By Alex Richards.
It's got a Barber, so the opera must be...
Picture courtesy Wikimedia Commons.
There is a common misconception in popular understanding of opera (when it considers opera at all, that is). Something fundamental that underlies the very terminology that is used even in common parlance amongst classical music afficionados. It’s the way how the composer is treated as if they are the only person responsible for the work from start to finish. There are a few exceptions to this – usually when a creative collaboration is long-lasting enough to become iconic in its own right – but for the most part, we refer to Puccini’s Tosca or Rossini’s Barber of Seville as if the composer has invented the entire work from whole cloth and the performers are simply a necessary means of transferring it from the mind of one individual to the world.
There are a few reasons for this. The first is that the music is genuinely the biggest matter differentiating an opera (or latter a musical) from other stage works, and so the composer is usually the most significant creative force behind the work – the person who differentiates how the story has been told this time.
The second is simple convenience – Mozart’s Don Giovanni is a much easier way of referring to that work than: The Mozart – Da Ponte Giovanni as devised for the Tenor Luigi Bassi and divers other soloists, and the orchestra and chorus of the Prague Italian Opera of the National Theatre of Bohemia in 1787 with additional arias added for the tenor Francesco Morella and the soprano Caterina Cavalieri in 1788, but without the cuts made for that production.
The Mozart – Da Ponte Giovanni as devised for the Tenor Luigi Bassi and divers other soloists, and the orchestra and chorus of the Prague Italian Opera of the National Theatre of Bohemia in 1787 with additional arias added for the tenor Francesco Morella and the soprano Caterina Cavalieri in 1788, but without the cuts made for that production, as depicted by Leandro Ciuffo.
Picture courtesy Wikimedia Commons.
The third reason is that prior to the advent of recorded sound, only the music and lyrics (or libretto) of an opera could be said to be continuous across all productions. An individual performance may be praised as innovative, may even influence future productions, but unless someone actually present was involved in a subsequent production, this influence was always second-hand at best.

- **DATA FOR PROCESSING**:
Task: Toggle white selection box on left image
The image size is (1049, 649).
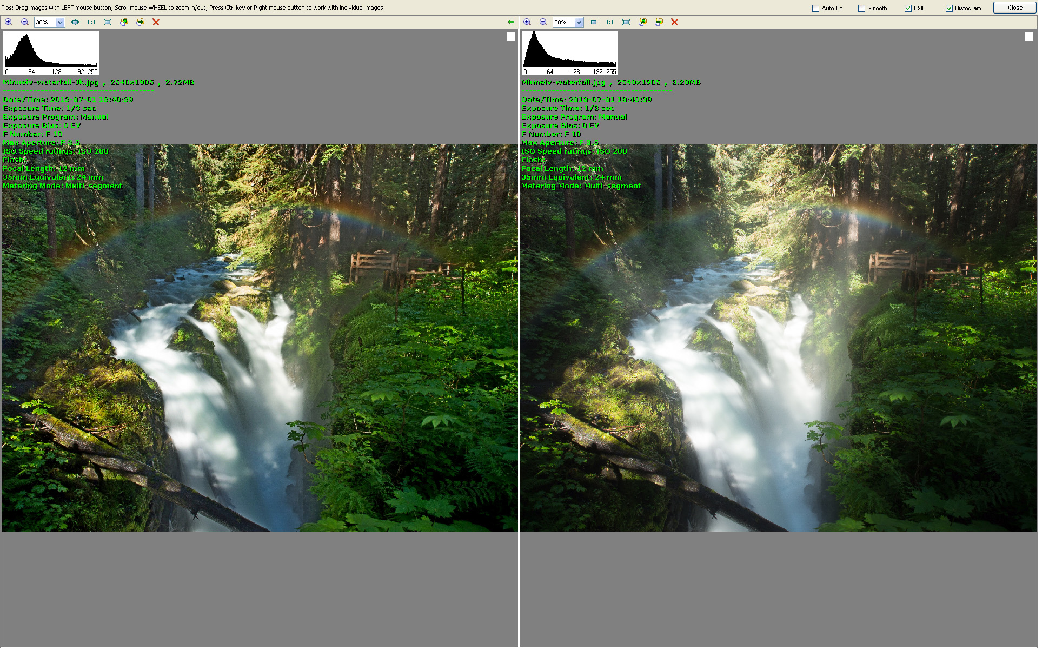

---

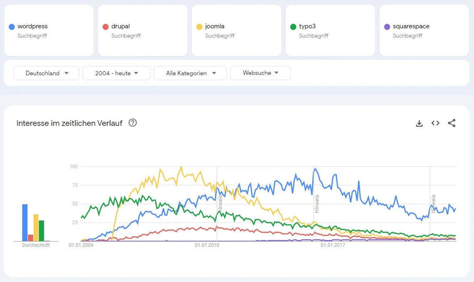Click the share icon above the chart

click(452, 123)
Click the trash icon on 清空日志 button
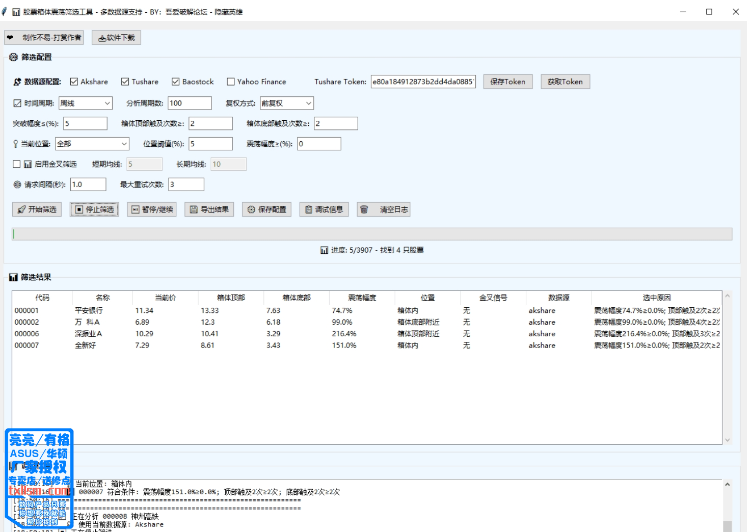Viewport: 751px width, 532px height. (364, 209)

- **CHALLENGE A**:
Please copy the passage on opera from "There are a few reasons" up to and including "told this time.", word for word.
- **CHALLENGE B**:
How many lines of the records contain the string "image"? Reply with the number alone.

- **TASK RESULT A**:
There are a few reasons for this. The first is that the music is genuinely the biggest matter differentiating an opera (or latter a musical) from other stage works, and so the composer is usually the most significant creative force behind the work – the person who differentiates how the story has been told this time.

- **TASK RESULT B**:
2